The new group sized up the people behind the people they so obviously knew. Max knew that Abraham's group hadn't known Glenn and Maggie's for long and deduced that Rick and his buddies didn't know Abraham's group either.

Rick looked around the room, his eyes shifting from person to person before landing on Tara. His expression was hard to read when his eyes met hers. He looked almost angry, and Tara guilty. But one look from Glenn, and Rick accepted whatever it was the two had between them.

"They're our friends." Maggie explained, looking back to send a nod specifically to Max and Tara. Max sent a small smile back at the woman, knowing that she did absolutely nothing to deserve that title. Still, it had been a long time since she heard anything like that, and it felt strangely good. "They helped save us."

"Yeah," The redneck responded, stepping forward and revealing his prominent black eye in the light. "Now they're friends of ours."

"For however long that'll be." Abraham said, and Max felt herself nod along with him. A small smirk made its way onto her face, but it was gone before it reached her eyes.

She knew she shouldn't trust these people. But they were survivors, just like her. That much was clear.

"No." Rick said, capturing the attention of the room.

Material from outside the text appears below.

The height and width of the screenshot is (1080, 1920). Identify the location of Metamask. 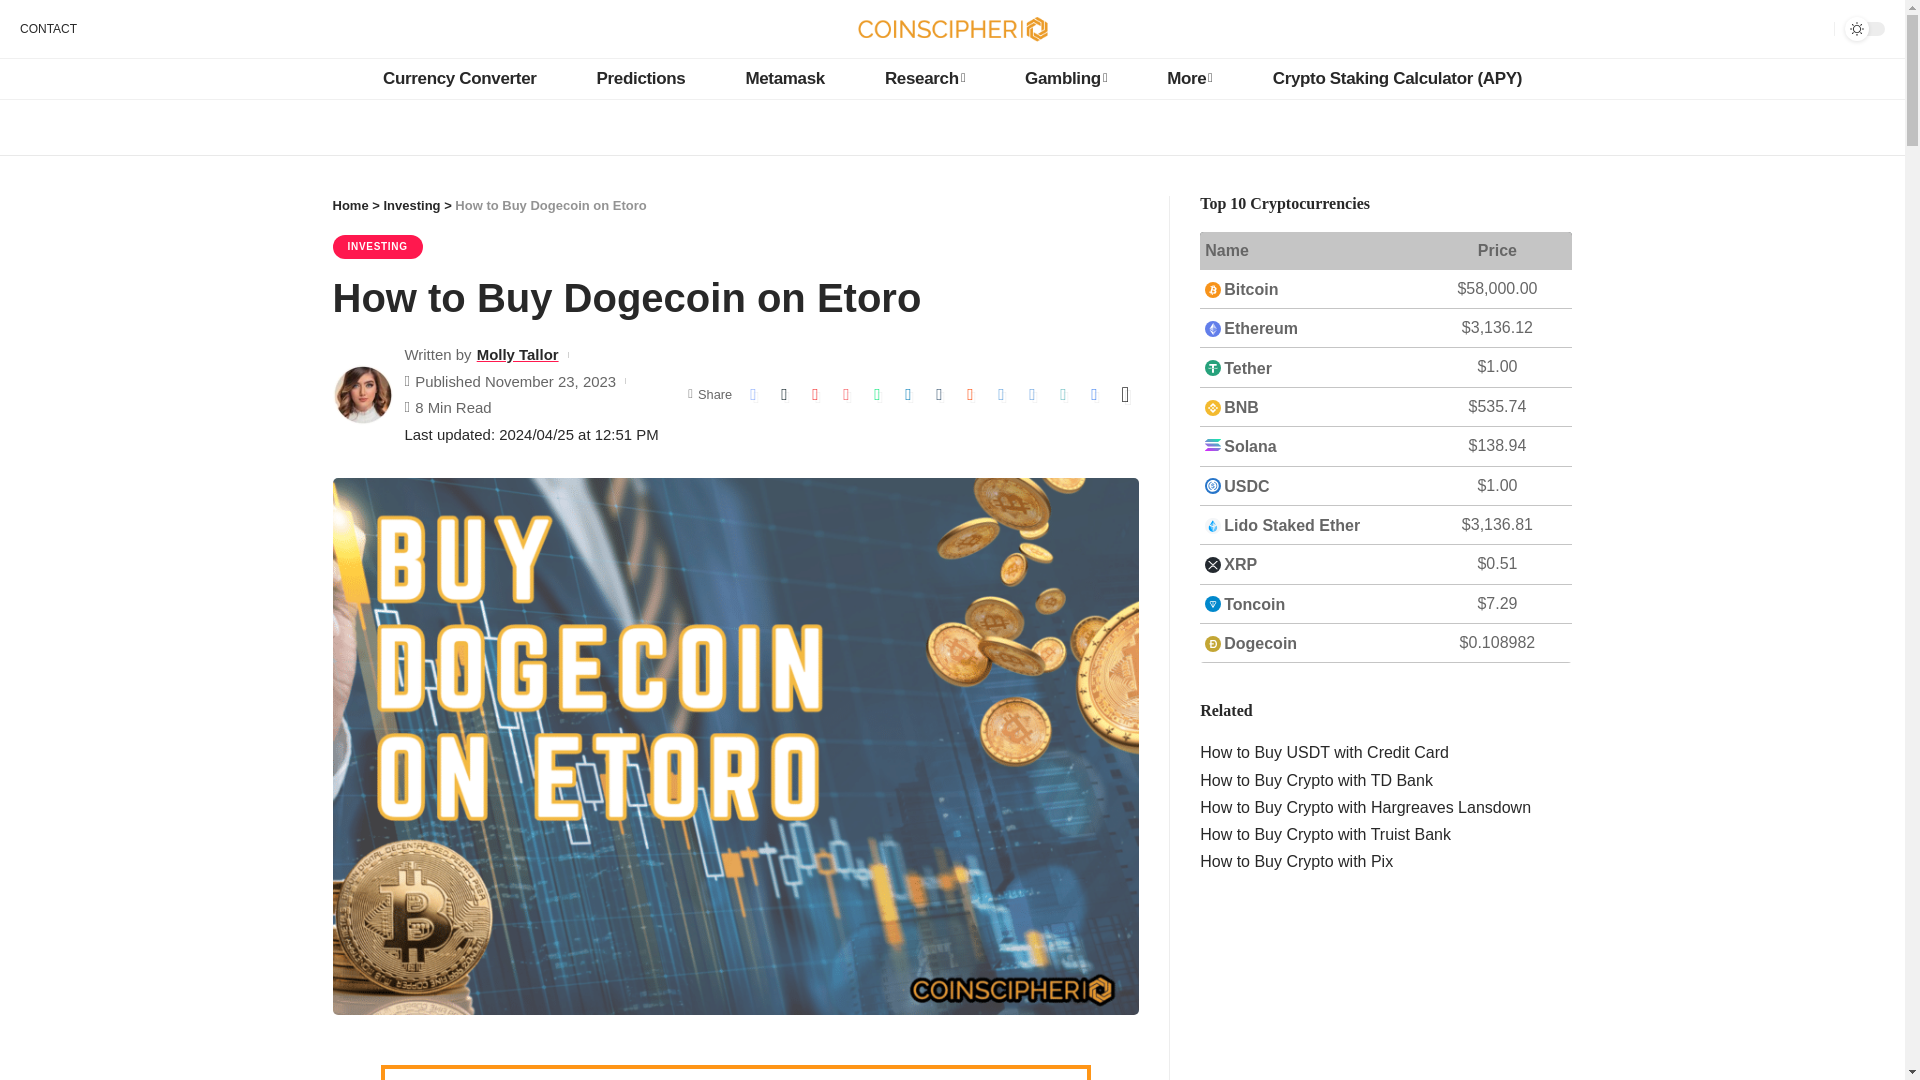
(784, 79).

If you had dropped a pin, although Max was pretty sure those weren't important anymore, you would have been able to hear it hit the floor of the train car at that moment.

Rick moved back over to the door of the train car and pressed his eye against it to look out of the opening as best as he could. Everyone in the room watched him look out into the courtyard for a moment, the light illuminating his blood-speckled face. Max almost thought he was going to start hitting the thing, or yell at whoever was out there to let them out.

Instead, Rick turned to the group and smiled. Max was jarred for a moment, but then she understood. This group – this family, was torn apart. Maybe it was by themselves, maybe by dead ones, maybe by some external force. But they were broken, they were scattered both literally and figuratively.

But then these people, people that fully intended on causing them harm brought them all together. They did it completely unintentionally – that was the best part.

Now, they'd all be damned if they got separated from their family again. Max felt a ghost of a smile grace her lips. Something told her this was going to end with a fight.

"They're gonna feel pretty stupid when they find out," Rick said. He paused for a moment, as if waiting for someone to question what he was talking about.

"Find out what?" Abraham asked, stepping forward to meet his eyes.

Then, Rick Grimes turned to them, a sinister and determined smile on his face and said the words that would forever change the lives of the human-eating bastards outside of the train car and many of the people inside the train car:

"They're fucking with the wrong people."

Max was about to learn how right he was.